DATA
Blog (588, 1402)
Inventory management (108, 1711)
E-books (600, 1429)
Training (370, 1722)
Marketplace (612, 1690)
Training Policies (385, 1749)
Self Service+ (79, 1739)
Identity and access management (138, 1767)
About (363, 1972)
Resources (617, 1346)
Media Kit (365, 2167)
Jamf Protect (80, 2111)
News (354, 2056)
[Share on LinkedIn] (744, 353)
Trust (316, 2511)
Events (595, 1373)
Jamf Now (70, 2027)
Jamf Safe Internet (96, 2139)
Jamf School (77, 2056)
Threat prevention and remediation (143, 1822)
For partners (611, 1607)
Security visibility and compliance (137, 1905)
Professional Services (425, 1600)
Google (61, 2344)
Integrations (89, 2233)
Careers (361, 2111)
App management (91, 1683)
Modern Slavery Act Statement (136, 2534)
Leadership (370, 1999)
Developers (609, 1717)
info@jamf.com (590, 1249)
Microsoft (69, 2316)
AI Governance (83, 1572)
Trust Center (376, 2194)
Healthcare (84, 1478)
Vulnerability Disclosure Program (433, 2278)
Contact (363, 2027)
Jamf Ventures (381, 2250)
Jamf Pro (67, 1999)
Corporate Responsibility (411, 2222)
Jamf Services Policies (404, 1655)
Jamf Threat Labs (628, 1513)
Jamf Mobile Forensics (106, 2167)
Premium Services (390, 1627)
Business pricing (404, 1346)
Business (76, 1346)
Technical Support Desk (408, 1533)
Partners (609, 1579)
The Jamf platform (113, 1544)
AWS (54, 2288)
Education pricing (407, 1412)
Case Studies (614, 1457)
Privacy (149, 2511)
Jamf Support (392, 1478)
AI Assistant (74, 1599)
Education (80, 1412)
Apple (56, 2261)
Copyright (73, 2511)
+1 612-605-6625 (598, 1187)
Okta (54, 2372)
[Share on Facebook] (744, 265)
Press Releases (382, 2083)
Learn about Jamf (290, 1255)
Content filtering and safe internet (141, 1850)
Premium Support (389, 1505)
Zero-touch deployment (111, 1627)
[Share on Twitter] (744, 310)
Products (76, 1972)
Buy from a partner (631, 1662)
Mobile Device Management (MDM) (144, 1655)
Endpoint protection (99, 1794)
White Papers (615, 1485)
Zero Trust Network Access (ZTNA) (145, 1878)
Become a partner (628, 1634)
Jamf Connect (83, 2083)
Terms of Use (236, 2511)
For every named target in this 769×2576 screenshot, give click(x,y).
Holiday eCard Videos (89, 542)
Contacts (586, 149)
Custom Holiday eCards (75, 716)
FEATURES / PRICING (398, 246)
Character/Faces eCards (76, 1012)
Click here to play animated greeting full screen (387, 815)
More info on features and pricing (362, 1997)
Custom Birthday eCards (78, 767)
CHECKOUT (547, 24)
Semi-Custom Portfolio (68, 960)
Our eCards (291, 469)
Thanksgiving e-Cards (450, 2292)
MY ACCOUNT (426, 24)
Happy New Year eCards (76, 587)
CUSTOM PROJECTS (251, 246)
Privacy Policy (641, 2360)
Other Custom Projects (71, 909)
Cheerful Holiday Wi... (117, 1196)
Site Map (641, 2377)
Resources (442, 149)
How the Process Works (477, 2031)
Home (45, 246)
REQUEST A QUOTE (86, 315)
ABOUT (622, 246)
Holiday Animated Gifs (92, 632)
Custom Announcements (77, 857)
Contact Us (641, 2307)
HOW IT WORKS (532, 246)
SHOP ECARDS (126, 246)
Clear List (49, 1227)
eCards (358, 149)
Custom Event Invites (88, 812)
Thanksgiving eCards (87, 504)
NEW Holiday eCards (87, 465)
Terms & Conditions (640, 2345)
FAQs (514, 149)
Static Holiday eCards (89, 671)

EXERCISE DIRECTIONS
Take the stretch of lines above from the one containing "Training (370, 1722)" through the one containing "Healthcare (84, 1478)" and repeat it exactly, adding no other line.

WRITTEN SOLUTION
Training (370, 1722)
Marketplace (612, 1690)
Training Policies (385, 1749)
Self Service+ (79, 1739)
Identity and access management (138, 1767)
About (363, 1972)
Resources (617, 1346)
Media Kit (365, 2167)
Jamf Protect (80, 2111)
News (354, 2056)
[Share on LinkedIn] (744, 353)
Trust (316, 2511)
Events (595, 1373)
Jamf Now (70, 2027)
Jamf Safe Internet (96, 2139)
Jamf School (77, 2056)
Threat prevention and remediation (143, 1822)
For partners (611, 1607)
Security visibility and compliance (137, 1905)
Professional Services (425, 1600)
Google (61, 2344)
Integrations (89, 2233)
Careers (361, 2111)
App management (91, 1683)
Modern Slavery Act Statement (136, 2534)
Leadership (370, 1999)
Developers (609, 1717)
info@jamf.com (590, 1249)
Microsoft (69, 2316)
AI Governance (83, 1572)
Trust Center (376, 2194)
Healthcare (84, 1478)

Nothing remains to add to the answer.